Reproduce every line of the records below word for word, omitting the pictures.

----

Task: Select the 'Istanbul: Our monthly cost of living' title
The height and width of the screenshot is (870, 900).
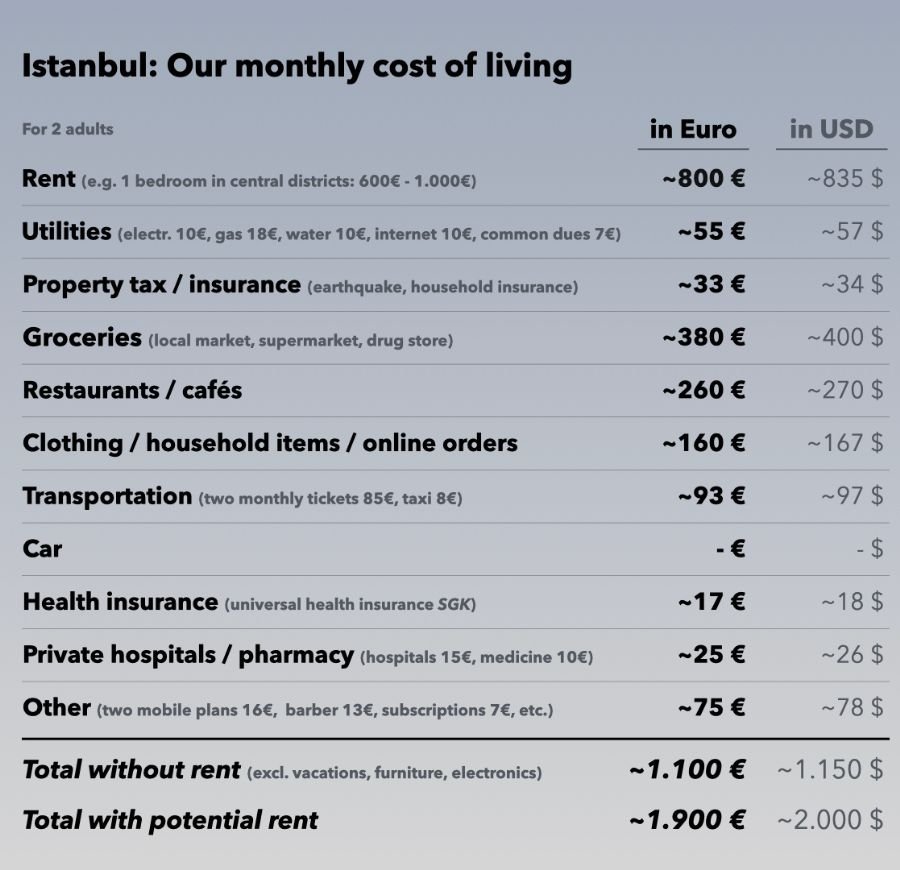Action: coord(297,67)
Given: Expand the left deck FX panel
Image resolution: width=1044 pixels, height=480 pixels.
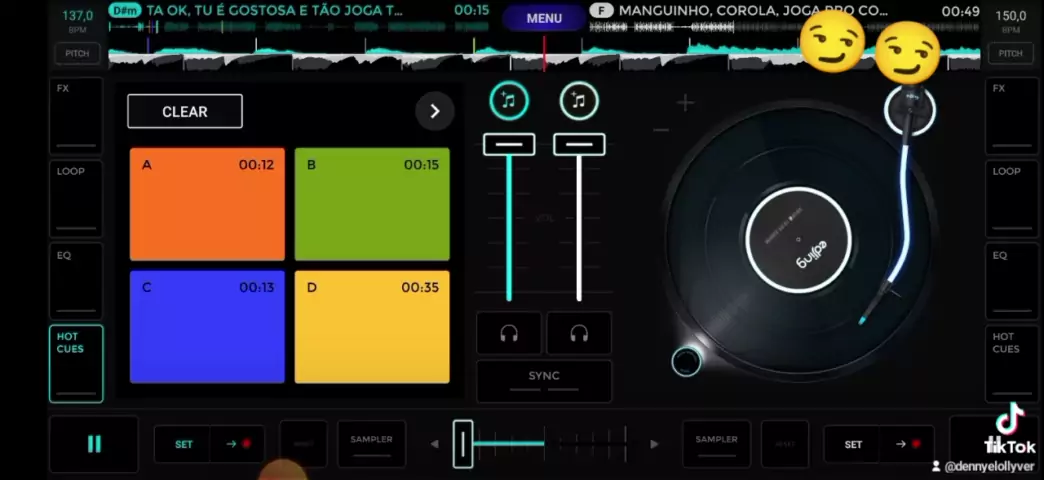Looking at the screenshot, I should click(x=76, y=115).
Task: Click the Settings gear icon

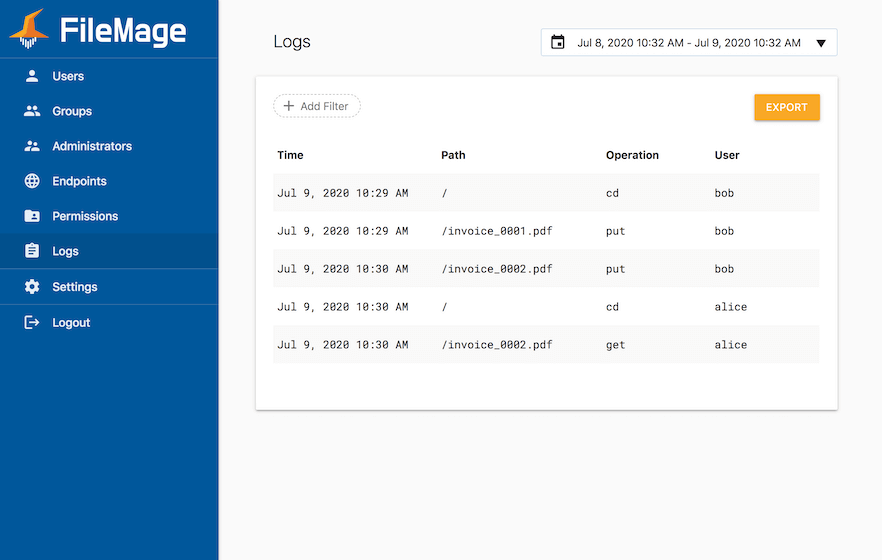Action: [x=32, y=287]
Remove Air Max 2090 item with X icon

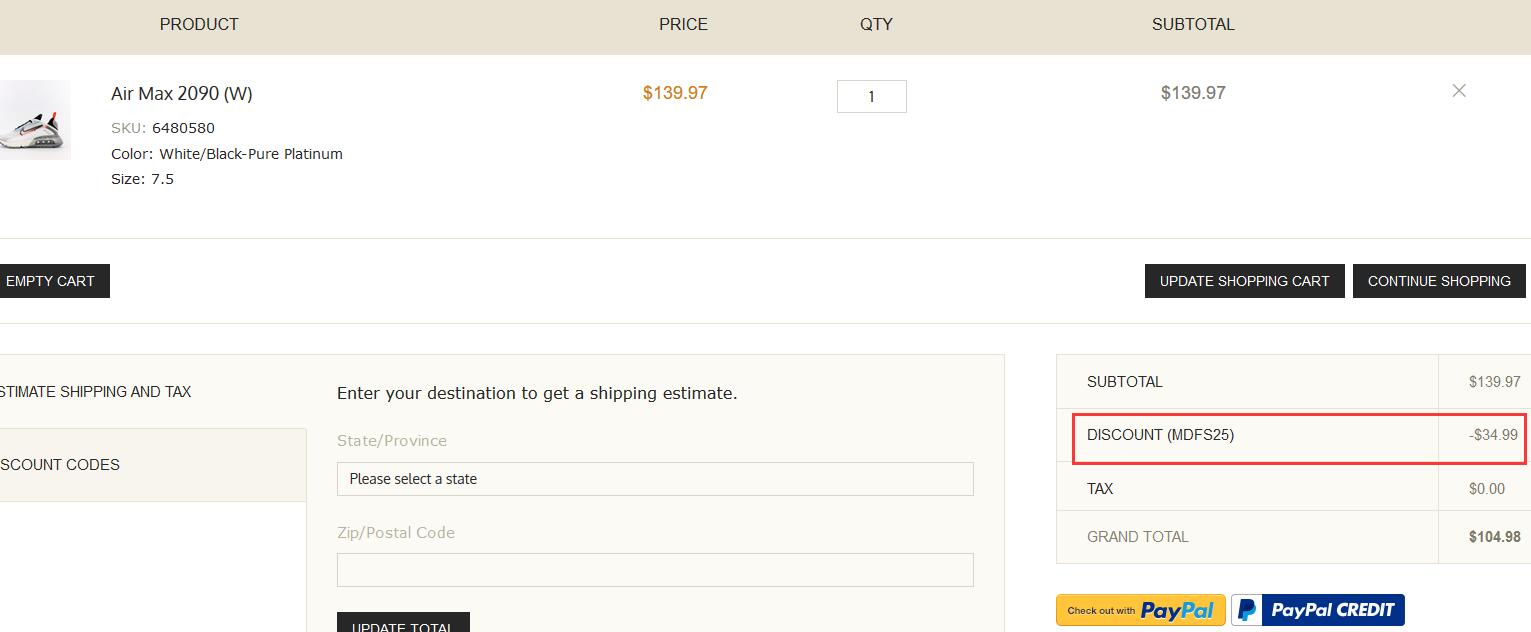1459,91
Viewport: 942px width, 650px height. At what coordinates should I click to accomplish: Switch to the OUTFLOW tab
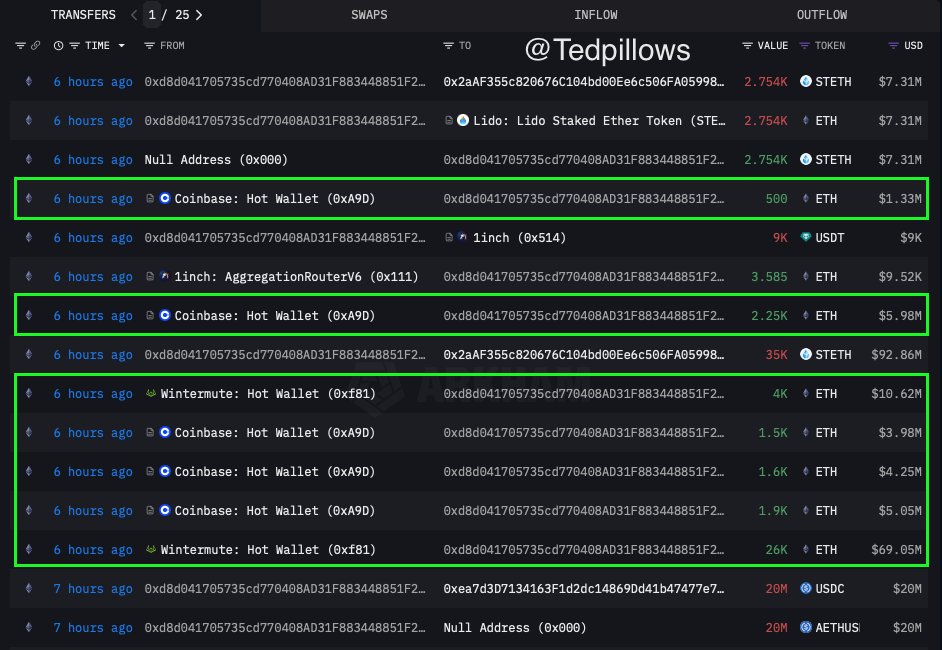[x=821, y=14]
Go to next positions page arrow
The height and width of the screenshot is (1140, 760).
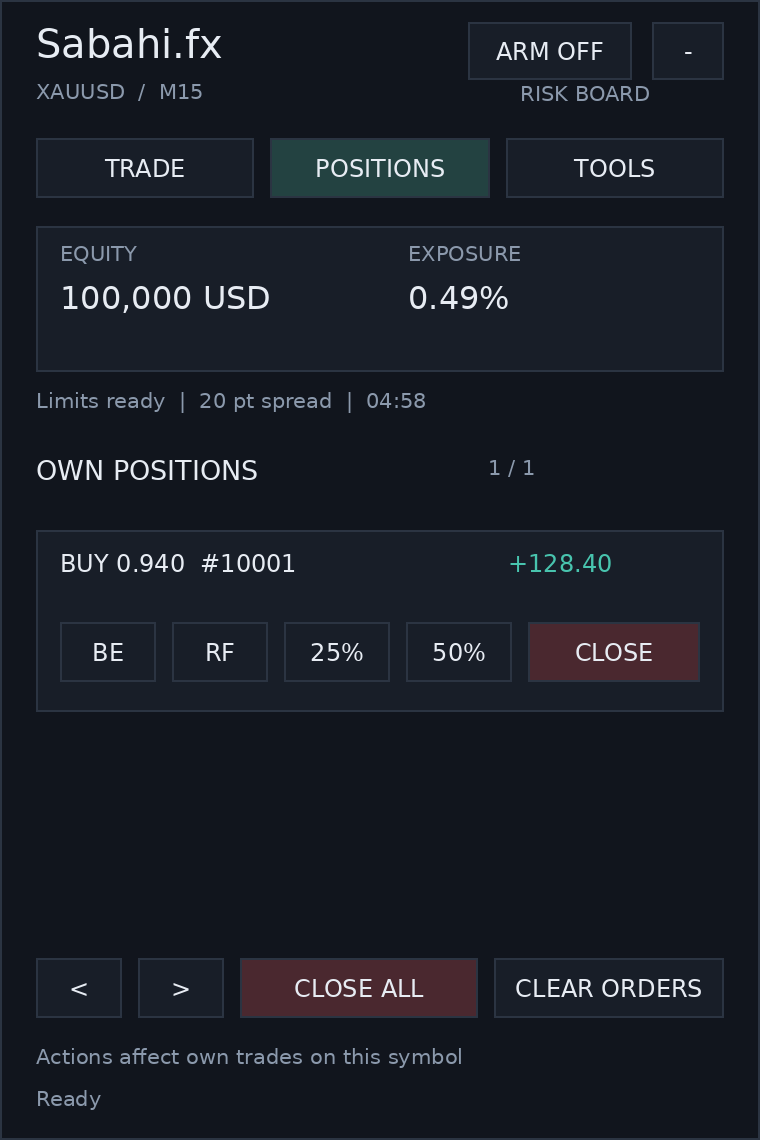tap(180, 988)
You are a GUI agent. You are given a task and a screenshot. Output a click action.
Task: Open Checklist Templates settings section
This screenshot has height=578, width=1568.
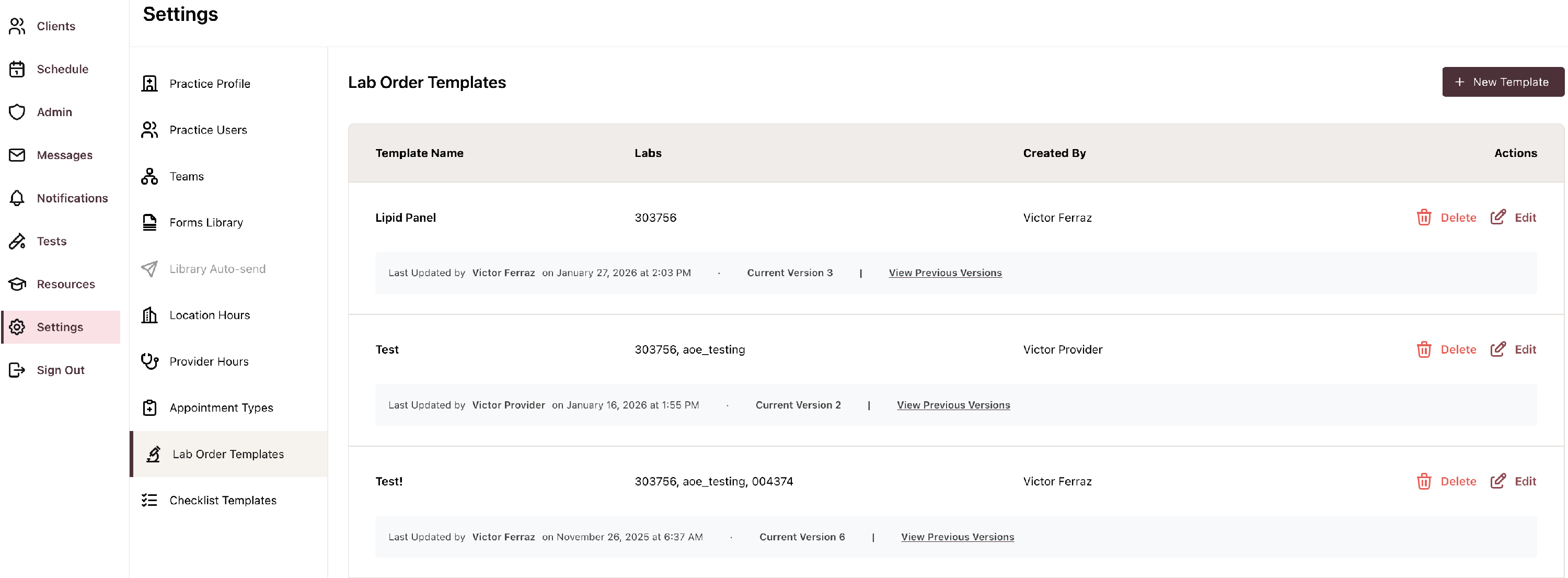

----

◆ WORKED SOLUTION:
Task: Select the 'Istanbul: Our monthly cost of living' title
The height and width of the screenshot is (870, 900).
Action: coord(297,67)
Given: Expand the left deck FX panel
Image resolution: width=1044 pixels, height=480 pixels.
Looking at the screenshot, I should click(x=76, y=115).
Task: Click the Settings gear icon

Action: [x=32, y=287]
Remove Air Max 2090 item with X icon

1459,91
Viewport: 942px width, 650px height. At what coordinates should I click to accomplish: Switch to the OUTFLOW tab
[x=821, y=14]
Go to next positions page arrow
The height and width of the screenshot is (1140, 760).
tap(180, 988)
You are a GUI agent. You are given a task and a screenshot. Output a click action.
Task: Open Checklist Templates settings section
This screenshot has height=578, width=1568.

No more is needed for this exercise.